If you are buying a commodity product such as for example a shampoo, it might probably be logical to think that perhaps, you may also be interested in the conditioner. Or if you buy a cat's toy, then you might also be interested in cat food, but I think that there will be less variability in your interest in buying what is recommended and or available. Books unlike those kind of products span from a necessity or educational to entertainment and beyond. It is I believe a hard problem to figure out what you might want at a given point in time, because your mood to read something may change from one point in time to another. When you are not looking for something specific, say for example a textbook or already have a book in your mind, then it is hard to know what you might be most likely to purchase and there is always this struggle of recommendations being made to you for the purpose of selling the product, such as the latest release of a book in the genre you've purchased before but a book released say for example few years back may still be the perfect read for you but may not serve a business's purpose.
With, Written Words
you can discover books similar to what you had read before and liked and not just only from that genre and hence allows gentle
exploration of new content. The recommender system uses a mix of content based similarity and user preferences to make recommendations.

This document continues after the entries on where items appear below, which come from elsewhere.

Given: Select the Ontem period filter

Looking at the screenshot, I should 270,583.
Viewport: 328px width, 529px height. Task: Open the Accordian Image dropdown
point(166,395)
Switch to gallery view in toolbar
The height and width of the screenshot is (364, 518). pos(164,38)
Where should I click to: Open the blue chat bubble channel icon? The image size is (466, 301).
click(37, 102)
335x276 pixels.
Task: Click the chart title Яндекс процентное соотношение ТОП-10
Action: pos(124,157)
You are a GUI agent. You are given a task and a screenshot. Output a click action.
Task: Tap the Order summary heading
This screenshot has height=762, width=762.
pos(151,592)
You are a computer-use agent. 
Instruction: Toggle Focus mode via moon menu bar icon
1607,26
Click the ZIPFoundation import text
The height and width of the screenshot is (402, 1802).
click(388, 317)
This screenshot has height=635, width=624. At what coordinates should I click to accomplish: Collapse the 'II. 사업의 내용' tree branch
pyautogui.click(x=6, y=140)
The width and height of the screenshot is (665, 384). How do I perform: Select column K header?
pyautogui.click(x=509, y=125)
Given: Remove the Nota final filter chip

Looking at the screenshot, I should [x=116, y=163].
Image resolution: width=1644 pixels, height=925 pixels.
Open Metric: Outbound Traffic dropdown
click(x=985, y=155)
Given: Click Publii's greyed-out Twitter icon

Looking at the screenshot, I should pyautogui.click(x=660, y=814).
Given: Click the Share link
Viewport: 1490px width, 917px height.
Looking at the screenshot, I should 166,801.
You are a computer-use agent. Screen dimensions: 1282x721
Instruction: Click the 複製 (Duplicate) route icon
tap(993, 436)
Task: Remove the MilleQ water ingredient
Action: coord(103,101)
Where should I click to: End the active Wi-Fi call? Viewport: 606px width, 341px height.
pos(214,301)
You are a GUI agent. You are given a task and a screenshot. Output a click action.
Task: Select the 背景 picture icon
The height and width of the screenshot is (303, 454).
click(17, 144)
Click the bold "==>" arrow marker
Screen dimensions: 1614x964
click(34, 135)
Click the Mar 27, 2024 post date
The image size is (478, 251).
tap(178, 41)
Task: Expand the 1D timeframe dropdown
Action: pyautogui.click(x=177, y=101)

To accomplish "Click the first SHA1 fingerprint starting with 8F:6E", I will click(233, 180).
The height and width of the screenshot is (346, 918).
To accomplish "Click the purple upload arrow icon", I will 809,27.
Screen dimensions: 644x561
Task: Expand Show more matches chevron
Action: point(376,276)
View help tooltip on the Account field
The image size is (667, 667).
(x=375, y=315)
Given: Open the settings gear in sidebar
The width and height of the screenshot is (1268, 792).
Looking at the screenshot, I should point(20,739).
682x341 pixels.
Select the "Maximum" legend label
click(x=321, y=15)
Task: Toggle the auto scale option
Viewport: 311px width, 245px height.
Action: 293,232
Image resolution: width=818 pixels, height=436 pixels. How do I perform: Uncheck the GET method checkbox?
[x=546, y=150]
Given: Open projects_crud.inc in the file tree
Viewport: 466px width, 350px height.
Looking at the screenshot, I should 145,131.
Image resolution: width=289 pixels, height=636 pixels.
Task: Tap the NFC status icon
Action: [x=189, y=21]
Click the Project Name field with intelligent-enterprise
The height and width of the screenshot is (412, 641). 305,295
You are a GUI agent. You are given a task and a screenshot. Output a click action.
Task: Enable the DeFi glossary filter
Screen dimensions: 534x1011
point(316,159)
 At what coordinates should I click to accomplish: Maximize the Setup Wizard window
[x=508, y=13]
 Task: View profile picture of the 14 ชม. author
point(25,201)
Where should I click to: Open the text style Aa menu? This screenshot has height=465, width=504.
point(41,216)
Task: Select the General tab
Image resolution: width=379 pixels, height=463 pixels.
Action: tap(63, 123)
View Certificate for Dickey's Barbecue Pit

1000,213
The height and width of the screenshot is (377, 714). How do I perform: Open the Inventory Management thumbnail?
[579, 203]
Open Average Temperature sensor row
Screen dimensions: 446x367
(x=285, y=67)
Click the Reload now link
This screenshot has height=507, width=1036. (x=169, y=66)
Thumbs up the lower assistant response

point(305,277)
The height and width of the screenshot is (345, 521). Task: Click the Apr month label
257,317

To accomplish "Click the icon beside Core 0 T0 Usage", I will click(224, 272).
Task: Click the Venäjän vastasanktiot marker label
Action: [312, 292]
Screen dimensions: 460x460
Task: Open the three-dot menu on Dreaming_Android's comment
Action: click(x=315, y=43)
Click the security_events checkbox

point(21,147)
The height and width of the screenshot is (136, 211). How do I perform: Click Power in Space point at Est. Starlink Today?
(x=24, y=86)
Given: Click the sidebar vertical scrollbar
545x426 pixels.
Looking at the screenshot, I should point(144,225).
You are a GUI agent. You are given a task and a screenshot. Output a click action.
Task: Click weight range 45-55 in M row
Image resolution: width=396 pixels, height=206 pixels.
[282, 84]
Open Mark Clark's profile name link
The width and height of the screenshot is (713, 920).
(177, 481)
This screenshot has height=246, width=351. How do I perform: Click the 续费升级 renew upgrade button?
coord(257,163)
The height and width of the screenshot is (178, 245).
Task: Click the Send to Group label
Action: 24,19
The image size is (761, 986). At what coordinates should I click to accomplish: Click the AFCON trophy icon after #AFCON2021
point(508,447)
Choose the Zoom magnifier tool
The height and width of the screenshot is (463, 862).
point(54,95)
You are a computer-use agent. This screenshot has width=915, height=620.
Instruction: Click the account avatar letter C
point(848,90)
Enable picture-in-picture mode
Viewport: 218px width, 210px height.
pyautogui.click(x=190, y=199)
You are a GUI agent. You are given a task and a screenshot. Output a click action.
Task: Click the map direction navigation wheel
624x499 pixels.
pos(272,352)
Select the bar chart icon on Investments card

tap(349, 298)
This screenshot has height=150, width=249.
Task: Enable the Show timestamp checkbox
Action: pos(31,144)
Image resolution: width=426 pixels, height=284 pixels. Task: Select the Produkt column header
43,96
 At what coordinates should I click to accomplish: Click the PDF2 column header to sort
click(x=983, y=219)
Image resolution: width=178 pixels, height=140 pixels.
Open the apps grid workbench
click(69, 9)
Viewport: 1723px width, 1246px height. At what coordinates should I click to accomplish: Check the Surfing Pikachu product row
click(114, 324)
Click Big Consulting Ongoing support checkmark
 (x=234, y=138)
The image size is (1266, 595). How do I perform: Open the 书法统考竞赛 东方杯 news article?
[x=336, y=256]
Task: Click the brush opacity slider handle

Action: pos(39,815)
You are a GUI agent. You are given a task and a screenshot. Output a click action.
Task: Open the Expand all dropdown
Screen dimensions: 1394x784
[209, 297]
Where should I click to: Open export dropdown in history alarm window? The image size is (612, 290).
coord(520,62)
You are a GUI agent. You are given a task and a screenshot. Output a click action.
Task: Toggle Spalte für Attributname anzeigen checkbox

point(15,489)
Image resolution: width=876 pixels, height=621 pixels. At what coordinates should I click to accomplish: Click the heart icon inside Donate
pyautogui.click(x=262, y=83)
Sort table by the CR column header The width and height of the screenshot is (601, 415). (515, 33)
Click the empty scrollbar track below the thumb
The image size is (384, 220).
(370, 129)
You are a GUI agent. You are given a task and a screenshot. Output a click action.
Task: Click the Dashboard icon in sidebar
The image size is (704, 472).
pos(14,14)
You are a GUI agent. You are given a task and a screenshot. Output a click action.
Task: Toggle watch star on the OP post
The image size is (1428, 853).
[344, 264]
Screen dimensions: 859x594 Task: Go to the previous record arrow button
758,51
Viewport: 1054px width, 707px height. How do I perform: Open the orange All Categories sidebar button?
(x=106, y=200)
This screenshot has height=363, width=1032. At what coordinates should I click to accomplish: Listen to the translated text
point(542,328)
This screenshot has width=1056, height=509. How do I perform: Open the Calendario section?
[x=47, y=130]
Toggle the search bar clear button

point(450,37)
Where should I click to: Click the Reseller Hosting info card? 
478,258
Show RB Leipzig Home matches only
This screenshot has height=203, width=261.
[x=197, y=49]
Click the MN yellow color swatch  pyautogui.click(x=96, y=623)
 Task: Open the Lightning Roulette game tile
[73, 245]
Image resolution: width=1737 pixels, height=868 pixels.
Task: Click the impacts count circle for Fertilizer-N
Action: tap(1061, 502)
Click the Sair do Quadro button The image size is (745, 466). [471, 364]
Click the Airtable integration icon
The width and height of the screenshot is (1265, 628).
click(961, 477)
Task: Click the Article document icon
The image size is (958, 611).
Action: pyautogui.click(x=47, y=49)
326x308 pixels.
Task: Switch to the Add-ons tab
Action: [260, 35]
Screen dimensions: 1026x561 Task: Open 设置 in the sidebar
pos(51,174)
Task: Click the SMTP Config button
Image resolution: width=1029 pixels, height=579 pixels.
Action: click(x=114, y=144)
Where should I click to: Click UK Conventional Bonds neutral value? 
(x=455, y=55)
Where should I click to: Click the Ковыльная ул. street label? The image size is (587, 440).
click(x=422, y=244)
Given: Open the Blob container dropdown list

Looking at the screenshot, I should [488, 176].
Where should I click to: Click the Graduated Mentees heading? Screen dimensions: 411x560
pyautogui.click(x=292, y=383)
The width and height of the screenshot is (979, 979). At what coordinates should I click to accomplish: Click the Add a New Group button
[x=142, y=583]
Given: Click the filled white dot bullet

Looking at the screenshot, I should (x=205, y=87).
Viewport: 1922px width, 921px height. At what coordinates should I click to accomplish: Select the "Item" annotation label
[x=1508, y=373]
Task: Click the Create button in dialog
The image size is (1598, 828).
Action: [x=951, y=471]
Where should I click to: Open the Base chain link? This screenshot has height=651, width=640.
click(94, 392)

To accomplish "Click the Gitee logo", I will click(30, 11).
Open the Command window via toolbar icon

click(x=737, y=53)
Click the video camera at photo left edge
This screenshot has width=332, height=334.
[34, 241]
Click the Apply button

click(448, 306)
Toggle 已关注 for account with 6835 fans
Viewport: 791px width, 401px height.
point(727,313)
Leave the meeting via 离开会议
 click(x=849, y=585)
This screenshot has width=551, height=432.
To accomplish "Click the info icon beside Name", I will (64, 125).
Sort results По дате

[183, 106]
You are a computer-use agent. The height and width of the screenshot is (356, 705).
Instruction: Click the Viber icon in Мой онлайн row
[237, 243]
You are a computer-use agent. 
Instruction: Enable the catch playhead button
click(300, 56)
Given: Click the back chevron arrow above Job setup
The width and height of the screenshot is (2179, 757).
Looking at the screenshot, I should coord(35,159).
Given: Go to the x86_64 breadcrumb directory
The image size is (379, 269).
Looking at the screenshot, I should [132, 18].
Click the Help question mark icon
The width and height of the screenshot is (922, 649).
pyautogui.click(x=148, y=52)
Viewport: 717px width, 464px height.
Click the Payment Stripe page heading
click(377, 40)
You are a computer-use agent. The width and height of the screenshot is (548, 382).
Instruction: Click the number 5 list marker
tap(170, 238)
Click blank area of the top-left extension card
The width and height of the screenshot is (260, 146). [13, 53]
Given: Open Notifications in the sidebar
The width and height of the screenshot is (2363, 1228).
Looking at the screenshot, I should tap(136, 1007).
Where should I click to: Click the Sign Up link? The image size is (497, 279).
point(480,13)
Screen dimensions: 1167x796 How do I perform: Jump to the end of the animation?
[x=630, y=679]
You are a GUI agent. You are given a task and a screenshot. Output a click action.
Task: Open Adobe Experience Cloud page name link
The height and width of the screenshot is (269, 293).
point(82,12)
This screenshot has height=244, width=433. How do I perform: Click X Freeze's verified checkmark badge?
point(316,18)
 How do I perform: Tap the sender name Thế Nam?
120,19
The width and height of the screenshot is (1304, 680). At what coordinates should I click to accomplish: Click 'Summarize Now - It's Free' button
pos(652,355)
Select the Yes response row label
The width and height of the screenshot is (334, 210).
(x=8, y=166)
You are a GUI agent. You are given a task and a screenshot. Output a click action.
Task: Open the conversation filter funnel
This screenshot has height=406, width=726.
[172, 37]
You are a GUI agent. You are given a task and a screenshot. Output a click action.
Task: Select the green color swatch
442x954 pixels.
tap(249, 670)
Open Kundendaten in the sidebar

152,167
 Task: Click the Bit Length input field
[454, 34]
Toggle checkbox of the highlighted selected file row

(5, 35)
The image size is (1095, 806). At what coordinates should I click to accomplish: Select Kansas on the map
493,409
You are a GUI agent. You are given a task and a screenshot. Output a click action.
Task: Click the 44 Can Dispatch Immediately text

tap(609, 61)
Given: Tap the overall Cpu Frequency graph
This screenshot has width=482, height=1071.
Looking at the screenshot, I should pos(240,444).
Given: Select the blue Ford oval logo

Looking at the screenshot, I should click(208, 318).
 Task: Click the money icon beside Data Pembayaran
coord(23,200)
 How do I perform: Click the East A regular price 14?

I expect the project to become much more feature rich in the future allowing people to discover interesting books with
consideration to their liking as well as the quality of the contents.
The collection at the time of this writing host 808 books.
The recommendations can be viewed with the accompanying app or the notebook provided.
App on free Heroku hosting can be accessed @ https://writtenwords.herokuapp.com/
Data used for books is a mix of goodbooks-10k and web scraping.
The algorithm is evaluated based on hit rate
.
A user's preferred books are partitioned such that one book is left out from the test set. The partitioned books are then sent to the algorithm (without the left out book) and book recommendations are obtained.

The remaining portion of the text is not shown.